Henry Tegner is a retired general practitioner living in Wiltshire. For thirty years he was a partner in a practice in south east London and was a trainer and course organiser for the Lewisham Vocational Training Scheme.

Barry Monk was appointed a consultant dermatologist in 1987. He retired from the NHS in January 2020. He was not idle during the Covid-19 lockdown, and spent much of that time researching and writing this excellent book.

His interest in patient safety has been stimulated when he heard an inspirational lecture by on the subject given by Sir Liam Donaldson in 2001, not long after the tragic death of Wayne Jowett who had been given vincristine by intrathecal injection in error. He tells us that ‘there has been a failure to give patient safety the prominence it deserves, and that is why I have written this book’.

There has been a failure to give patient safety the prominence it deserves.

The thirteen chapters give a broad coverage of the failings and fragility of individuals and organisations in the National Health Service (NHS), as well as an informative account of the demise of the postmortem in hospital and the regrettable loss of the great learning opportunity that the clinic-pathological conference afforded to students and doctors across the scale.

The early chapters in the book draw comparisons between the problems that still beset the NHS and the earlier appalling safety records of the nuclear industry, air travel and the railways, and contrasts the ways in which these have been addressed. There was a consistent tendency to attribute blame for accidents upon – usually low ranking – individuals. Pilot error was a frequent conclusion drawn by air accident investigators, and basic mistakes by technicians resulting in radiation leaks from nuclear power plants. Regarding the revolution in aviation safety it was noted that ‘muddled and competing inquiries do not reach the truth’ and once this was established a reorganisation of how air crashes are investigated resulted in a transformation of the situation.

The NHS, on the other hand, ‘seems to lurch relentlessly from one catastrophe to the next’. And what a litany of catastrophes is offered to the readers of ‘Lifeline’. Why has the NHS not experienced an equivalent improvement in safety standards as have other industries? The answer would seem to lie in conflicting priorities and interests between clinicians, managers, and politicians. There are appalling examples of dishonesty, injustice and bullying, and accounts of situations where self-advancement takes priority over standards of care and safety. Too often the meeting of government-imposed targets takes precedence over quality of care as Dr Monk shows us with such impact in his account of the scandal at Stafford Hospital and the findings of the public enquiry chaired by Robert Francis (Chapter 9).

Too often the meeting of government-imposed targets takes precedence over quality of care.

The tragic case of Dr Hazida Bawa-Garba, found guilty of manslaughter four years after the death of one of her patients ‘caused outrage in the medical profession, particularly among junior doctors’. She was seen to be ‘a convenient scapegoat on whom to pin the blame for the shortcomings of the service’.

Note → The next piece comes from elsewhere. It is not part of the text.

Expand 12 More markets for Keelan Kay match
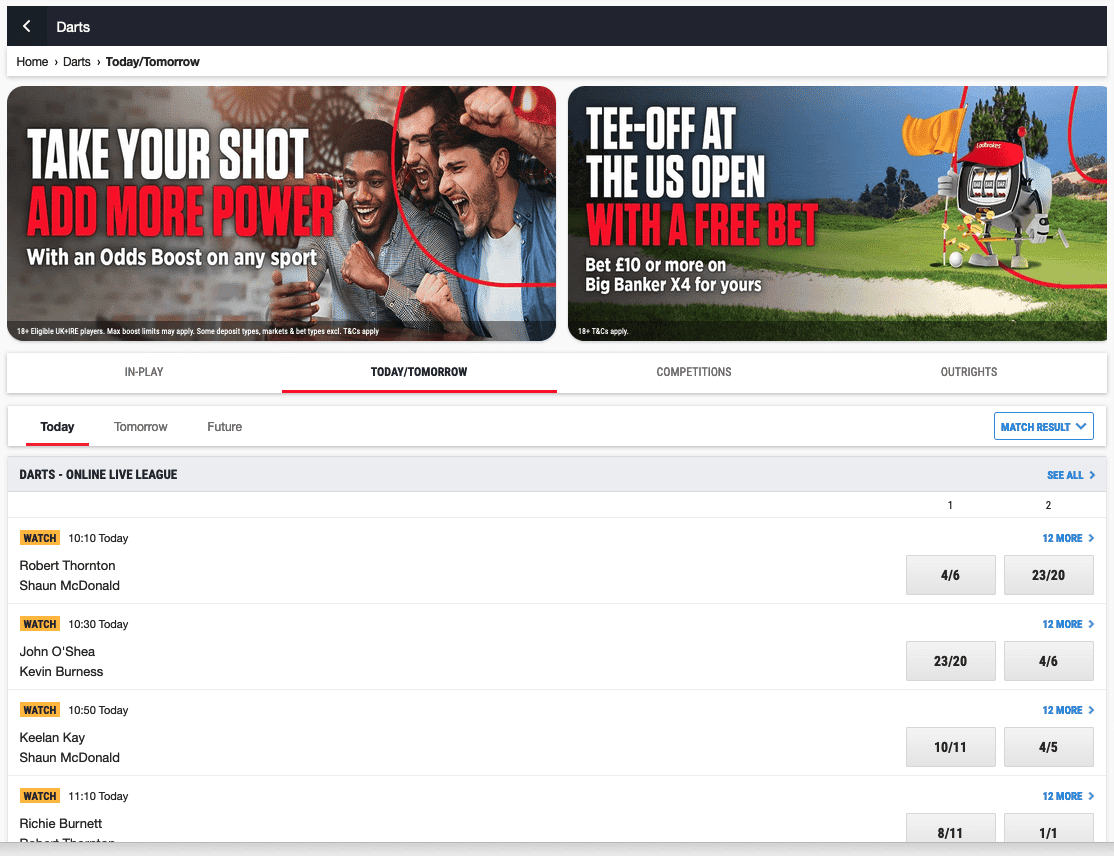Image resolution: width=1114 pixels, height=856 pixels. [1067, 710]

The annual appraisal of all doctors and the five-yearly cycle of revalidation was the direct upshot of the Harold Shipman fiasco. Many doctors will share Dr Monk’s misgivings about these processes: he notes that in his last appraisal he had to give evidence that he was up to date in several activities including Fire Safety and Manual Handling and Lifting that are ‘hardly relevant to ensuring that I am not a mass murderer’. These onerous and time-consuming activities imposed upon doctors have never, so far as I am aware, been demonstrated to improve patient safety as the GMC was so keen to impress upon the public that it would.

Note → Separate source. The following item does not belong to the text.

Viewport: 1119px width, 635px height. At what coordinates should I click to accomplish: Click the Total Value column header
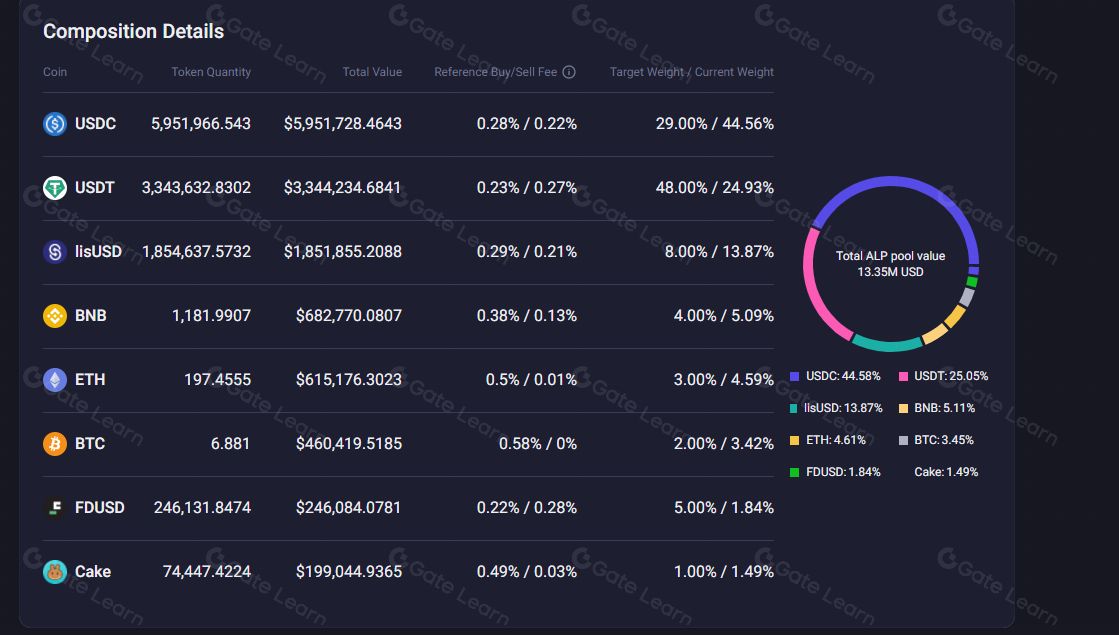pyautogui.click(x=372, y=71)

Onerous and time-consuming activities imposed upon doctors have never …. been demonstrated to improve patient safety.

The chapter entitled ‘The Trial of the Century’ makes for gripping reading. It details the activities of Dr John Bodkin Adams, the first British doctor to stand trial for the murder of a patient. Bodkin Adams was a single-handed practitioner at a time when medical practice was quite different to what it is now with ‘few effective treatments’. But he was well liked and received dozens of legacies from patients, many of whom were elderly widows.

Referring again to the subject of appraisal and revalidation, Dr Monk suggests that – given the prominent role of wills in the cases of Shipman and Bodkin Adams – in their place the GMC might have been better merely to ask doctors each year whether they had been in receipt of a legacy from a grateful patient. The chapter highlights, once again, the ineptitude of the legal profession in the way in which the trial was conducted, and of the GMC at the time of the trial and in its aftermath.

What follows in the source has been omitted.